▶ PROBLEM TO SOLVE:
Print the lines of the listing below exactly as they appear, starting with the line that contains "The height and width of the screenshot is (373, 507)." and ending after the line that contains "Looking at the screenshot, I should point(386,29).".

— Begin RECORDED INFORMATION —

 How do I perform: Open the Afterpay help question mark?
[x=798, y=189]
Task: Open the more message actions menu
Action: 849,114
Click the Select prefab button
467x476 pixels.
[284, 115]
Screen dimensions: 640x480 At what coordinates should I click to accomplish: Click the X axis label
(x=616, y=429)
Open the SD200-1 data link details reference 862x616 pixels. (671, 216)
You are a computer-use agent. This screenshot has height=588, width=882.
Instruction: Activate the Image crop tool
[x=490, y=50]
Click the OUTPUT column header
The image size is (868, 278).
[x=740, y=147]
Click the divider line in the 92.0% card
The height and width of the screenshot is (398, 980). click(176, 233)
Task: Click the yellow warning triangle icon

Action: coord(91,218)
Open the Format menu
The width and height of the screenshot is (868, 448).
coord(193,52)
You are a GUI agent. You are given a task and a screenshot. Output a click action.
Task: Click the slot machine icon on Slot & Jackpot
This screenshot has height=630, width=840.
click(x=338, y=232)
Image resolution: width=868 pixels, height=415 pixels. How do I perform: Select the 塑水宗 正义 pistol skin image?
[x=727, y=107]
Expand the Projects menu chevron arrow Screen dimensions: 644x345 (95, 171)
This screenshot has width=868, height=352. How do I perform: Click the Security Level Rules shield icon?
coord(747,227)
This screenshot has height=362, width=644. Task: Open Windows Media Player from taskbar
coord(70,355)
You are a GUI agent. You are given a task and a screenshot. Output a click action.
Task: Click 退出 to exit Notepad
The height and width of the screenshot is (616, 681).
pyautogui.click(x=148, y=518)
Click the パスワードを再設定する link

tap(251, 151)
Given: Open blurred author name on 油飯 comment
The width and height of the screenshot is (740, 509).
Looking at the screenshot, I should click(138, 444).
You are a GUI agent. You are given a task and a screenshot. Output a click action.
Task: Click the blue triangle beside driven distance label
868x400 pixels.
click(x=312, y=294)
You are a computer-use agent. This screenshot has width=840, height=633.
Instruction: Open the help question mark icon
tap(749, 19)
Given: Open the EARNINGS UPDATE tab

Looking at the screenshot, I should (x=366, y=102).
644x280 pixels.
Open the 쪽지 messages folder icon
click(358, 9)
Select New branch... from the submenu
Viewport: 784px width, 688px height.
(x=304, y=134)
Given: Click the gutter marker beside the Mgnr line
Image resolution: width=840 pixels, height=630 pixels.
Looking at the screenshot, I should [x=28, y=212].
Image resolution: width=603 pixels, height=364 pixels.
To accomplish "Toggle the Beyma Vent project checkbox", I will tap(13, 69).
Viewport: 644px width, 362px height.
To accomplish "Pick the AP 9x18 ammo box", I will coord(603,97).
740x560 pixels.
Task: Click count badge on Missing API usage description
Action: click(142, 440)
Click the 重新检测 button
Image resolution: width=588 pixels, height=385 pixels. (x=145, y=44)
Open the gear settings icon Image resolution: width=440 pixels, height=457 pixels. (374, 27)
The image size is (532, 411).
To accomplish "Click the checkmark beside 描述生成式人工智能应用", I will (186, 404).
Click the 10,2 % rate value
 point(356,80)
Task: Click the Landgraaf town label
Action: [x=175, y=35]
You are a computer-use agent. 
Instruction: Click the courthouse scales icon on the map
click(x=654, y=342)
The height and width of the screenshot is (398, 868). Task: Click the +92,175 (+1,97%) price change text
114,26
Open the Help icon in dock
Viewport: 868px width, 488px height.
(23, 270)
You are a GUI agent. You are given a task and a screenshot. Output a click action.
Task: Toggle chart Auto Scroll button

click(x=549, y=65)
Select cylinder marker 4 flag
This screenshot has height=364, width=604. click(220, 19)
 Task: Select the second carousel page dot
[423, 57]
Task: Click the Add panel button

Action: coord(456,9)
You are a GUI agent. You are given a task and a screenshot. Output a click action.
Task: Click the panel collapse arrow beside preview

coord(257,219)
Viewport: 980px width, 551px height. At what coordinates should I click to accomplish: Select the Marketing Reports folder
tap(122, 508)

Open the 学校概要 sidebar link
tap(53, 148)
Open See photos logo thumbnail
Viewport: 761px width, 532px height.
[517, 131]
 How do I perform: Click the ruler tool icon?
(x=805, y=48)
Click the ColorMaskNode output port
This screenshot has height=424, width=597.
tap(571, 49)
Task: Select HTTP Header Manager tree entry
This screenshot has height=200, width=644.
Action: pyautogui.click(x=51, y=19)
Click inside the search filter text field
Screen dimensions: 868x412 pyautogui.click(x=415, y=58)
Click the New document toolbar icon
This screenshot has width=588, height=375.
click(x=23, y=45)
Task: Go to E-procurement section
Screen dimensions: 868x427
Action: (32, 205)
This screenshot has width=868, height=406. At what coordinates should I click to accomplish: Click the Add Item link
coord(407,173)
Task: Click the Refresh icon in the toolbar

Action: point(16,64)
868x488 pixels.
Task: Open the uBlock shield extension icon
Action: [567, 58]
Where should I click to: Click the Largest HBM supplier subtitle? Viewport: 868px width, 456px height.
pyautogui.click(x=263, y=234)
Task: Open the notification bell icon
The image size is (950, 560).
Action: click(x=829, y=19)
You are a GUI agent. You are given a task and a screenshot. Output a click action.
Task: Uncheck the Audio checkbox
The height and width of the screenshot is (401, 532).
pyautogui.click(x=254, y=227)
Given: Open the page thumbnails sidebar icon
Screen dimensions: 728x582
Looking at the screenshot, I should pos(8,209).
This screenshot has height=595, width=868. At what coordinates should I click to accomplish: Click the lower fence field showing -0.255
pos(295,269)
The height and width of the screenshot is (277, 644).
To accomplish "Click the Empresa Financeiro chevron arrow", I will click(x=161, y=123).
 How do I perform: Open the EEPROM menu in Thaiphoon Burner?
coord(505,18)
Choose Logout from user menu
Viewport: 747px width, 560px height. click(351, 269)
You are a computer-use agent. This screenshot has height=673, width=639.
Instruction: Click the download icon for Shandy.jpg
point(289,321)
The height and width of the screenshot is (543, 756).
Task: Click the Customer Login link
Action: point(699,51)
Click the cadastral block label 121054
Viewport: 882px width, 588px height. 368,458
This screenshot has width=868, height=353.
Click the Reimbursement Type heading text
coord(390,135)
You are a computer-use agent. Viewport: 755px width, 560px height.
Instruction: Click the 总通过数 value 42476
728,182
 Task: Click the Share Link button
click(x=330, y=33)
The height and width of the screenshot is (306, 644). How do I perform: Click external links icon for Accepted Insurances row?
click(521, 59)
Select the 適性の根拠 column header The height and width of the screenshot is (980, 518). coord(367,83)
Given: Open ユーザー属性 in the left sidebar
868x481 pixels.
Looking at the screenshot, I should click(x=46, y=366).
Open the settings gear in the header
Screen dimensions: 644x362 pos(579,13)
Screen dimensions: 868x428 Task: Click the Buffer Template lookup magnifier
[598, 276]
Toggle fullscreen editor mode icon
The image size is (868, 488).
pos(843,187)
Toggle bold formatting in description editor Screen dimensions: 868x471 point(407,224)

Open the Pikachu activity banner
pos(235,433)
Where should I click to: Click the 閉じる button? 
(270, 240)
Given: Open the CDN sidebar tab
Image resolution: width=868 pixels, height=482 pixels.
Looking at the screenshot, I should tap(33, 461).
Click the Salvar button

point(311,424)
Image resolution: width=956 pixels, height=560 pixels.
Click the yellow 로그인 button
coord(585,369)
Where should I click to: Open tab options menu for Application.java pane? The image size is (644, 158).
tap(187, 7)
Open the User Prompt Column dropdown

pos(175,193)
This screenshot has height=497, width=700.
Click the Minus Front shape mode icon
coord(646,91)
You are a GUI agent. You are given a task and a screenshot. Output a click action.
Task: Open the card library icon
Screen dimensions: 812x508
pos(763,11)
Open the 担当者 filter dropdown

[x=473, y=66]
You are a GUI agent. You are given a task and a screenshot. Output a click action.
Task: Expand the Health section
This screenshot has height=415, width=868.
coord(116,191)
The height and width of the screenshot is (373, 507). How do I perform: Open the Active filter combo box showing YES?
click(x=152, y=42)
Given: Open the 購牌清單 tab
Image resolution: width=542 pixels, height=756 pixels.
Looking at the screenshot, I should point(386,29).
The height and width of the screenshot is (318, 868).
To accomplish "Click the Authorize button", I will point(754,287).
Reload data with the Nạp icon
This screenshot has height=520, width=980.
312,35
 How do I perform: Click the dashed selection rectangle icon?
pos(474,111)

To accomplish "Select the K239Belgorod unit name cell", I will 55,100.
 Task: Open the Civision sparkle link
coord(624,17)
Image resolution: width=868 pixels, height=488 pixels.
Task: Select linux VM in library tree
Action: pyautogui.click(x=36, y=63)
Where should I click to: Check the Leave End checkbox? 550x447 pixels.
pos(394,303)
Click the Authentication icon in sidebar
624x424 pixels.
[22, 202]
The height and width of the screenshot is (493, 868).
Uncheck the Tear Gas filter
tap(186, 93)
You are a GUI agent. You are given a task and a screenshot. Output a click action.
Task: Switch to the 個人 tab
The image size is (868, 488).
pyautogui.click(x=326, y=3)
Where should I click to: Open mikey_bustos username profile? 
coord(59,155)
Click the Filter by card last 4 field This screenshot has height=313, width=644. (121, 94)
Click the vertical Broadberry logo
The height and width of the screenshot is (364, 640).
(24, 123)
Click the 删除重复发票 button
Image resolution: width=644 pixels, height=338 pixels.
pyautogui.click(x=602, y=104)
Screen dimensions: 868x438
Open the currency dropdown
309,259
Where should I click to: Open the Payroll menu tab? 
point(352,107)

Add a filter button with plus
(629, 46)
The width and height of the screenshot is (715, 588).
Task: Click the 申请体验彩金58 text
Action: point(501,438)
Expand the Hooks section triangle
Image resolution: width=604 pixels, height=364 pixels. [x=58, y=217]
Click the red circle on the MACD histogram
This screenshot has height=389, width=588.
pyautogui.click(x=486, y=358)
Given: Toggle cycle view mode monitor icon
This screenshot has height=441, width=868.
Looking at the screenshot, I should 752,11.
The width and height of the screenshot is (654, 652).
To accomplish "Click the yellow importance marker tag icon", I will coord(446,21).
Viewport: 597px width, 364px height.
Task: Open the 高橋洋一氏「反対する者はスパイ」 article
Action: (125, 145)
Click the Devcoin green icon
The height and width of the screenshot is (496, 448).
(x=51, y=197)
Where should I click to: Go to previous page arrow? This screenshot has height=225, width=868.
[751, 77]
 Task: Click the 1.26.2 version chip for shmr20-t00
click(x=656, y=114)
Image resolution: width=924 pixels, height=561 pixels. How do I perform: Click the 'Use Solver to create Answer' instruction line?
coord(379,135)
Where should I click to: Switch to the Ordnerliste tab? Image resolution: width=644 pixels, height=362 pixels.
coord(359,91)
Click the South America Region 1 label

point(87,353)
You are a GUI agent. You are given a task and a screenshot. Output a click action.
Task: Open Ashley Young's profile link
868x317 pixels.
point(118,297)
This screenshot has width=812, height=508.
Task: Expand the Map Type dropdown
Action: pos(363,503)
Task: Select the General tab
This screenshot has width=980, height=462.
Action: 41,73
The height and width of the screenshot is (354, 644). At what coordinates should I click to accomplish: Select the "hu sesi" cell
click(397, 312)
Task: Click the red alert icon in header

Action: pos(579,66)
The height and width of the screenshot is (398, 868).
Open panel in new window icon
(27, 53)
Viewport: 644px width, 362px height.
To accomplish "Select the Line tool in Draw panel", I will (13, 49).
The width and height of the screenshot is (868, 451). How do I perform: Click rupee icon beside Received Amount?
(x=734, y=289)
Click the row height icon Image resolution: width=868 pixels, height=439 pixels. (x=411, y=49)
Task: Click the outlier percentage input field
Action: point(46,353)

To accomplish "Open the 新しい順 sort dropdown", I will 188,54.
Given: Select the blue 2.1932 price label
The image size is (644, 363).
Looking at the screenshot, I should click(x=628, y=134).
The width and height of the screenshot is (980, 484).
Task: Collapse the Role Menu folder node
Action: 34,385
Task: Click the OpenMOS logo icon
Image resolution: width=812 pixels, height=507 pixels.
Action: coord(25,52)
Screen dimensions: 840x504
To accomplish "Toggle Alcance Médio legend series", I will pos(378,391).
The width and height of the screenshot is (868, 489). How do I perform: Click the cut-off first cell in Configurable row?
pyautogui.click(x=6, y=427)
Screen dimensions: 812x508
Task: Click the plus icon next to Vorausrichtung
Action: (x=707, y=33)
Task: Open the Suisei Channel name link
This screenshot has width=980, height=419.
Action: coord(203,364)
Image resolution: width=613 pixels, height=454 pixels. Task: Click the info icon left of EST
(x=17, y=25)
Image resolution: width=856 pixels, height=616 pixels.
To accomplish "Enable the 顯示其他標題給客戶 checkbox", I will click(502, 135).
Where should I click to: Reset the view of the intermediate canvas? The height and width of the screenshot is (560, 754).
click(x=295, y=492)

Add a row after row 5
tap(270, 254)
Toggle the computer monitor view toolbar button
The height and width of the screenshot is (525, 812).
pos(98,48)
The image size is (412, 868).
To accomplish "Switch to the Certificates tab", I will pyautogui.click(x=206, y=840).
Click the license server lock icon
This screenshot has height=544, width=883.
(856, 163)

— End RECORDED INFORMATION —

▶ EXERCISE RESPONSE:
The height and width of the screenshot is (373, 507). How do I perform: Open the Active filter combo box showing YES?
click(x=152, y=42)
Given: Open the 購牌清單 tab
Image resolution: width=542 pixels, height=756 pixels.
Looking at the screenshot, I should point(386,29).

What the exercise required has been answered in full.